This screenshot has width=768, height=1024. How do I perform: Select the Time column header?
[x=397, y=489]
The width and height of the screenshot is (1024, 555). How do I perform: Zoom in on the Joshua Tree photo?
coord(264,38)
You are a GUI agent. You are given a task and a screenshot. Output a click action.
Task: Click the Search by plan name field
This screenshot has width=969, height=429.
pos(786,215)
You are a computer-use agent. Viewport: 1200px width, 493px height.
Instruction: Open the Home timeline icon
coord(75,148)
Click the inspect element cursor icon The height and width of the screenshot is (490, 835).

________________________

● ACTIVITY: Would you transcribe, exactly, the lines running from the one that contains "You are a computer-use" through the final line of the listing above? Include both ends and nothing else.

● RESULT FOR THIS TASK:
You are a computer-use agent. Viewport: 1200px width, 493px height.
Instruction: Open the Home timeline icon
coord(75,148)
Click the inspect element cursor icon The height and width of the screenshot is (490, 835).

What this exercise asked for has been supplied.